DATE: THURSDAY, June 15, 1995                   TAG: 9506150026
SECTION: CURRENT                    PAGE: NRV-1   EDITION: NEW RIVER VALLEY   
SOURCE: STEPHEN FOSTER STAFF WRITER
DATELINE: RADFORD                                LENGTH: Medium


HOSPITAL TO BE `ANCHOR' FOR NEW JOBS

Radford Community Hospital unveiled a study Wednesday that predicts development around its new hospital site will produce 17,000 new jobs and $7 million in annual tax revenue in years to come.

"In a shopping mall a key factor is the anchor" store, hospital President and Chief Executive Officer Lester Lamb said. "We regard ourselves as the anchor."

The hospital intends to build its $60 million health center on a 110-acre site near Interstate 81 and Virginia 177 and move its operations there by 1998. It will take the first step toward that plan by applying for a certificate of need from the state by July 1.

The site sits within approximately 2,800 acres that are the focus of the Virginia 177 Corridor Agreement, signed by Radford and Montgomery County in 1993, and dealing with water and sewer service and tax-revenue sharing issues.

If development in the gateway to Radford occurs as expected, $650 million will be invested in the area, the study predicts. While 10,700 of the foreseen jobs would be tied to construction, 6,300 permanent jobs also would be created, though the study didn't mention any specifics.

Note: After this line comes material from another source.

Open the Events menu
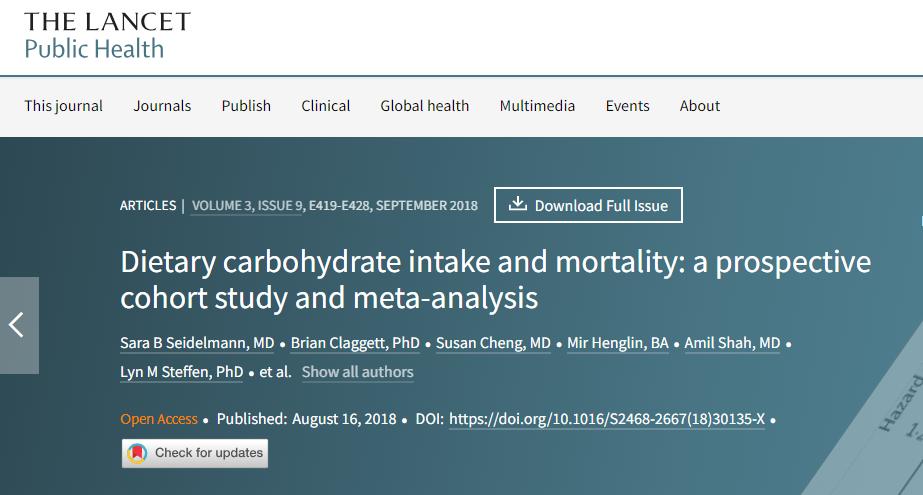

Because of the corridor agreement, which calls for Radford to receive 27.5 percent of the local taxes generated there in exchange for not attempting to annex it, the county would receive about $4 million in new tax revenue annually, while the city would take in $3 million.

No time table for when development would be completed is contained in the study, which was prepared by Brian Wishneff, Roanoke's director of economic development, and James Lollar of the College of Business and Economics at Radford University.

The study takes several assumptions directly from a vision contained in a study of the 177 corridor that was completed in 1992 by the New River Valley Planning District Commission. That study breaks up the area into separate sections projected for residential, industrial, medical and commercial development.

More than three-fourths of the 2,800 acres in the area are vacant. But the hospital will pay to extend water and sewer lines to the new health center, a move that will establish a basic infrastructure component needed to prompt new development. According to the 1992 corridor study, almost 60 percent of the vacant land will develop as residential areas, while 12 percent will become industrial and 20 percent commercial.

"We're obviously excited about the potential that our project brings to the gateway," Lamb said. "Our new health center will be a landmark and a magnet."